A proposta do prefeito Murilo Zauith de levar o asfalto comunitário para os bairros onde os moradores têm condições de pagar parte das despesas já começa a receber apoio da população.
A ideia do prefeito, já encaminhada através de projeto de lei para a Câmara de Vereadores, pode garantir a realização de um sonho que milhares de moradores têm de ver seu bairro asfaltado, mas que não sabem quando isso será possível porque o benefício depende de verba federa.
Com o asfalto comunitário, o morador terá a pavimentação, seu imóvel será valorizado e ele vai pagar apenas uma pequena parcela por mês.
Antes mesmo de o projeto passar pela aprovação dos vereadores, lideranças de bairros se posicionam favoráveis ao asfalto comunitário. Josemir Rodrigues, presidente da Associação de Moradores do Jardim Colibri é um deles. Ele ressalta que o bairro já dispõe de esgoto e drenagem, infraestrutura que credencia aquela comunidade a receber o asfalto comunitário.
Outro fator fundamental é o interesse dos moradores. Segundo o líder comunitário, mais de 70% da população do Colibri – mínimo exigido pelo projeto de lei – tem a intenção de aderir ao sistema.
No Parque Alvorada a situação não é diferente. Adilson Alves, presidente da associação, afirmou que a maioria dos moradores é favorável e está disposta a pagar pelo asfalto. O líder comunitário informa que metade do bairro não tem pavimentação e a forma mais rápida de conseguir isso é através do plano apresentado pelo prefeito.
Adilson diz saber que a outra possibilidade é por recursos de emendas parlamentares, já que o município não dispõe de verba suficiente para esse fim. Mas entende que é um processo bastante demorado. Ele lembra que a drenagem já está em obras e agora é lutar pelo asfalto, que é o grande sonho daquela comunidade.
O Projeto
Ao encaminhar projeto para a Câmara, o prefeito Murilo Zauith afirma que o asfalto comunitário é um modelo que tem se mostrando bastante produtivo nos municípios em que é desenvolvido.
Considerando que a prefeitura não dispõe de recursos suficientes para levar a melhoria para todos os lugares onde existe essa necessidade e que a verba federal demora demais, o prefeito entende que o plano representa uma alternativa prática, rápida e eficiente.
Conforme o projeto de lei, tanto o município quanto os interessados podem acionar esse sistema, desde que seja autorizado por, pelo menos, 70% dos moradores.
O prefeito lembra que algumas regiões de Dourados já receberam pavimentação nesse sistema em anos anteriores, mas não existe na legislação municipal nenhuma norma que estabeleça critérios de implantação da benfeitoria. Com o projeto, já são previstos os ônus e os deveres daqueles que aderirem ao plano.

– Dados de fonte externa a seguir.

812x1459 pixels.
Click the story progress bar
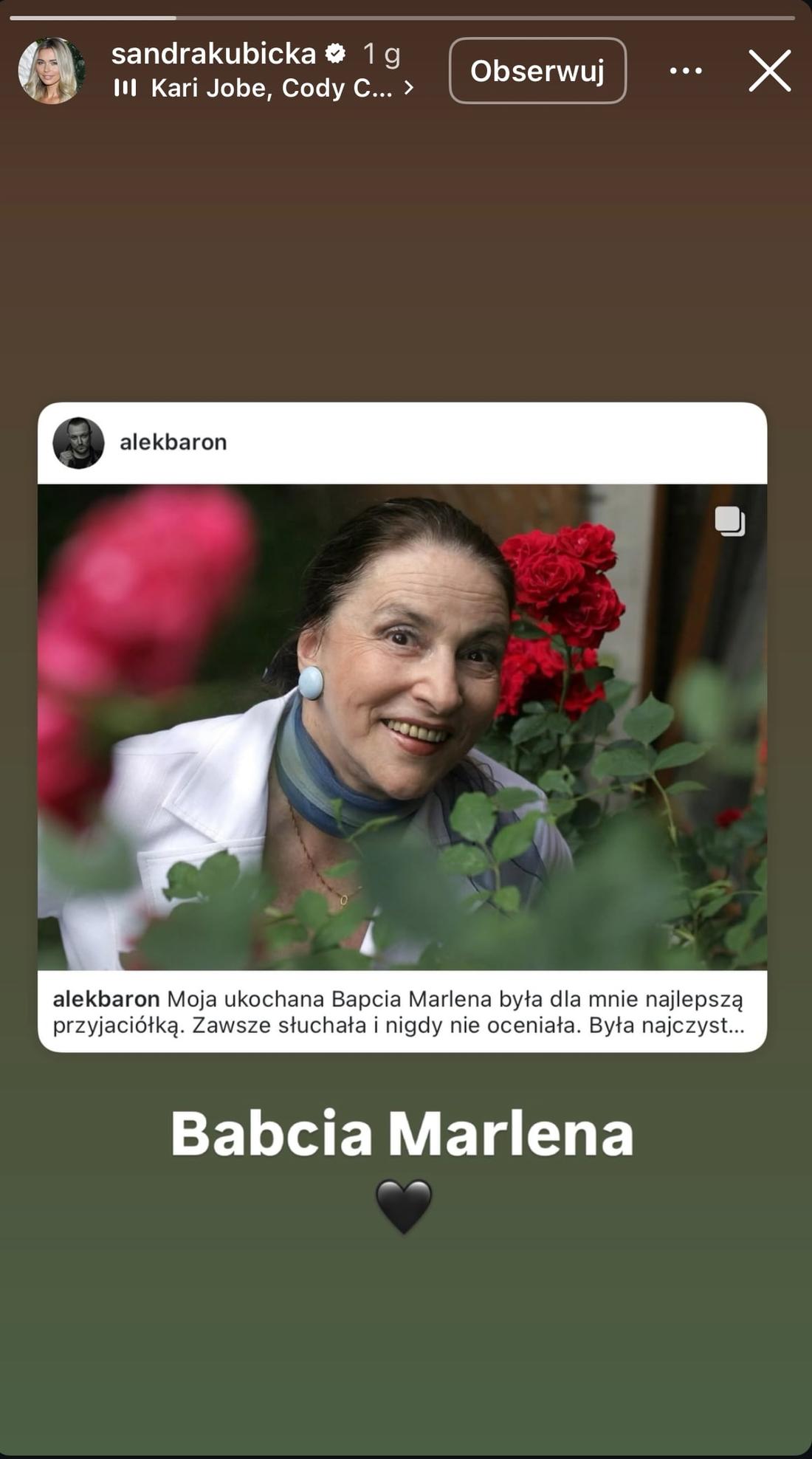[x=402, y=18]
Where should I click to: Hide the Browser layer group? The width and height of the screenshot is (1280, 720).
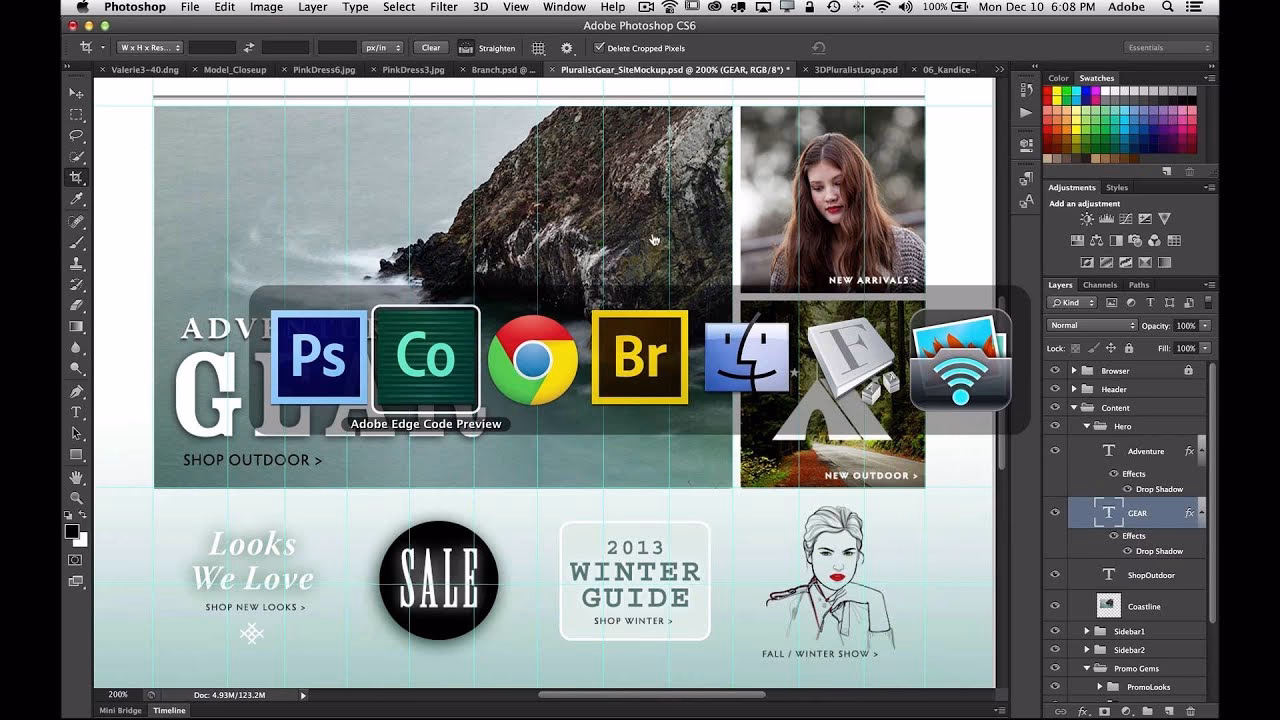1054,370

Na proposta da prefeitura encaminhada para a Câmara, o custo da pavimentação ao morador será dividido em 24 parcelas, que deverão ser pagas diretamente à empresa. O município não terá qualquer responsabilidade pelas dívidas de quem não pagar e a empresa executora da obra não poderá efetuar qualquer tipo de cobrança antes do início do serviço.
A definição da construtora, no caso de ser particular, será através de processo licitatório, devendo estar autorizada e habilitada para esse fim.
Critérios
Um detalhe importante citado por Murilo é com relação às condições para a pavimentação. A obra só será executada em vias e logradouros públicos que já sejam dotados de melhorias como rede de água tratada, esgoto, rede de captação de águas pluviais e outros que necessariamente ficam no subsolo.
Outro ponto importante é sobre aqueles moradores que não aceitarem ou não aderirem ao plano de asfaltamento comunitário. De acordo com o projeto de lei, eles estarão sujeitos à cobrança do valor devido no lançamento do tributo de contribuição de melhoria, por conta da valorização de seu imóvel.